### Task statement
Give back exactly the lines from the start of the listing to the line containing "Click the pin", inclusive, and nothing beyond them.

### Data excerpts
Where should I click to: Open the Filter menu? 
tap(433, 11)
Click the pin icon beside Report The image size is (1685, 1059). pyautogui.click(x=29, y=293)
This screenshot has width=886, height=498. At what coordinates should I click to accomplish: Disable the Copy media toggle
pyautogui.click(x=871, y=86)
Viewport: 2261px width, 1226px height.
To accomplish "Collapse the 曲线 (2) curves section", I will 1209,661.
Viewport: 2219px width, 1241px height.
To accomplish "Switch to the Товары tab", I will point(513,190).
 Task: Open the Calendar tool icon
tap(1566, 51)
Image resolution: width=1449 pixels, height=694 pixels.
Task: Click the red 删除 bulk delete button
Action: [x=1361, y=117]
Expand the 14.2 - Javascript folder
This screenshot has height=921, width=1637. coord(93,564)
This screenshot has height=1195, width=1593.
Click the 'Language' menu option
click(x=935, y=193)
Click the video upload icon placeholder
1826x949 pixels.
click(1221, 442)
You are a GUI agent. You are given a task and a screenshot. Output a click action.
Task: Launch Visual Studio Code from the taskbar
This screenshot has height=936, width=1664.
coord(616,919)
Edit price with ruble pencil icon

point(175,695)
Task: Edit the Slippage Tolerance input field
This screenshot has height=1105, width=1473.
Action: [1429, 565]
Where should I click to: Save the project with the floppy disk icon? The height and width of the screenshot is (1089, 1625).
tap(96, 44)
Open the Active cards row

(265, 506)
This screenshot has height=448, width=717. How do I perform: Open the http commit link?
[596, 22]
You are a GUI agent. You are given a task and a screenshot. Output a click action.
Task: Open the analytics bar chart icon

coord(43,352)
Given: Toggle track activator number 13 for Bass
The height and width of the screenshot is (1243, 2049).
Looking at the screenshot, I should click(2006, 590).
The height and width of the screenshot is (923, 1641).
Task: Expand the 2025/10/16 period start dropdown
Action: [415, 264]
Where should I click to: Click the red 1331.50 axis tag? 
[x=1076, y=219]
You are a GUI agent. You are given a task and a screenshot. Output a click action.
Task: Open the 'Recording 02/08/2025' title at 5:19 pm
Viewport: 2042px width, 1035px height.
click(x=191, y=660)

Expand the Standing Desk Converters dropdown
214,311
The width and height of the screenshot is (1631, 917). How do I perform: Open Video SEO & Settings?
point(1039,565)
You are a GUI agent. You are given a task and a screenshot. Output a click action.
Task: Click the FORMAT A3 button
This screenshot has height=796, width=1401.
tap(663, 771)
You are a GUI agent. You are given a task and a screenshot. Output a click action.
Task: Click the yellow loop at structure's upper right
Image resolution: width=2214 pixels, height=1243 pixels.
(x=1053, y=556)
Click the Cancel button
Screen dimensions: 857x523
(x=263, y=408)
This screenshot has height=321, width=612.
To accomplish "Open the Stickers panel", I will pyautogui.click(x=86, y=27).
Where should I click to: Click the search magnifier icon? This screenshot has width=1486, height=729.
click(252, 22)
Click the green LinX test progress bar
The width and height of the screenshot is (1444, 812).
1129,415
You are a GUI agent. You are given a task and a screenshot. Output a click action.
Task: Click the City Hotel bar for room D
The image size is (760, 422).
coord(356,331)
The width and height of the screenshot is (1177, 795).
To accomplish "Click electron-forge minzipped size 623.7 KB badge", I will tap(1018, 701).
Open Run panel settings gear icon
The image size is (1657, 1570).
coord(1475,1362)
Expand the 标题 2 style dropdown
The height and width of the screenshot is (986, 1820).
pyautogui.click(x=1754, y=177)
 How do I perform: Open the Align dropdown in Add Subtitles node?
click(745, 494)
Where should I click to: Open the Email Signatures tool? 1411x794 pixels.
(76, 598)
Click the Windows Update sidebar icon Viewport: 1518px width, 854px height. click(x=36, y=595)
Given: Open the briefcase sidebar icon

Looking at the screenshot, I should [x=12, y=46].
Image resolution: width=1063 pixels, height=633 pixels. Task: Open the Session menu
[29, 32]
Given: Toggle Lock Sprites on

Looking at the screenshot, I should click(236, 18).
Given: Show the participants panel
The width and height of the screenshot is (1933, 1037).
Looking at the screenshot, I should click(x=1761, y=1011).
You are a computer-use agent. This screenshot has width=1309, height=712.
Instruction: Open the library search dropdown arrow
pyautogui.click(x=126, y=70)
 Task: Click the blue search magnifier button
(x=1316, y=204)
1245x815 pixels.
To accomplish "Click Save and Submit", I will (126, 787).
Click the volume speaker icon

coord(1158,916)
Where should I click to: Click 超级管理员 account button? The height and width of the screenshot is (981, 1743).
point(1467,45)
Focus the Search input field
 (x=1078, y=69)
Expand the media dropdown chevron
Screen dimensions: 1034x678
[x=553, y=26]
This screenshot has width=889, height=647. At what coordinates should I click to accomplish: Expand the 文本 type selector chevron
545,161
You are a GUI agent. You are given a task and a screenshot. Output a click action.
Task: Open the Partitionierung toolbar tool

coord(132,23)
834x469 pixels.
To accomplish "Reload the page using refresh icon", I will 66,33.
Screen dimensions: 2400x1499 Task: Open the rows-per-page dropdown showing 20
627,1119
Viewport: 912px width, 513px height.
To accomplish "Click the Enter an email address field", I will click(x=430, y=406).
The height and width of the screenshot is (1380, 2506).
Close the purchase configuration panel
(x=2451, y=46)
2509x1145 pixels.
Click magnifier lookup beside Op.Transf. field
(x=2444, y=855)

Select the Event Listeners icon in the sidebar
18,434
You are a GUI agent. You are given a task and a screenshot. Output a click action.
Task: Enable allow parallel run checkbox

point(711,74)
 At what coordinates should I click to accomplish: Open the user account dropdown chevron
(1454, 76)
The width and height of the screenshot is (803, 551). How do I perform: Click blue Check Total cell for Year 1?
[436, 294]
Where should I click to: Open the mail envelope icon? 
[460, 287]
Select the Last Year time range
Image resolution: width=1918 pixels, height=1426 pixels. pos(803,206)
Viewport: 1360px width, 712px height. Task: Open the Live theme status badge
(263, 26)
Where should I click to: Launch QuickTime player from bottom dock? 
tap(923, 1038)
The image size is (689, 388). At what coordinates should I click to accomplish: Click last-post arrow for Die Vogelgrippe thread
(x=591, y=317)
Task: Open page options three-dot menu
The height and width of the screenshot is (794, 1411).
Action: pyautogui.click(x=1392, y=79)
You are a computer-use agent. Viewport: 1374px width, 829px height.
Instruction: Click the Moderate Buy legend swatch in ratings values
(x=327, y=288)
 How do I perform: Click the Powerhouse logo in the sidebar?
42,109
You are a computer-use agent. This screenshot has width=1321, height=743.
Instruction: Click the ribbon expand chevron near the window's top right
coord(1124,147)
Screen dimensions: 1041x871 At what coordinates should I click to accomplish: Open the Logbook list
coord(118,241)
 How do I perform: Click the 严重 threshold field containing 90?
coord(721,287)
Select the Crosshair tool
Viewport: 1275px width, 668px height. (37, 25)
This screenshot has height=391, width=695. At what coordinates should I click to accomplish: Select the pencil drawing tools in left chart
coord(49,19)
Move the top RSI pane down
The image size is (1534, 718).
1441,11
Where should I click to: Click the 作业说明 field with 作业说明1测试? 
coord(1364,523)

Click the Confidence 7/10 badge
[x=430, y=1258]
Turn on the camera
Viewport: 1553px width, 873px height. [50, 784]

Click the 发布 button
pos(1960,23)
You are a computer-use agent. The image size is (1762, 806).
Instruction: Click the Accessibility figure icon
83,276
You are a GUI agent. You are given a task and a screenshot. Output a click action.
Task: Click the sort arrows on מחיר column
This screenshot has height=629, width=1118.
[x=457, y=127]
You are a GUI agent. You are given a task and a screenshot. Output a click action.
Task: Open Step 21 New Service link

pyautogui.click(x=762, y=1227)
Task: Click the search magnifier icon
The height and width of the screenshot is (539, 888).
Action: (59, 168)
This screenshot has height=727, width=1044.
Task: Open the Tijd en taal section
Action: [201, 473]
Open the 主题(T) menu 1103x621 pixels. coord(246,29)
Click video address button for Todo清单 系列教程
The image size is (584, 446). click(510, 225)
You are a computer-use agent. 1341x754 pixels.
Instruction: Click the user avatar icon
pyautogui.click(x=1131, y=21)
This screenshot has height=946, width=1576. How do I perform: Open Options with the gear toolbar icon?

### Response for this exercise
Where should I click to: Open the Filter menu? 
tap(433, 11)
Click the pin icon beside Report The image size is (1685, 1059). pyautogui.click(x=29, y=293)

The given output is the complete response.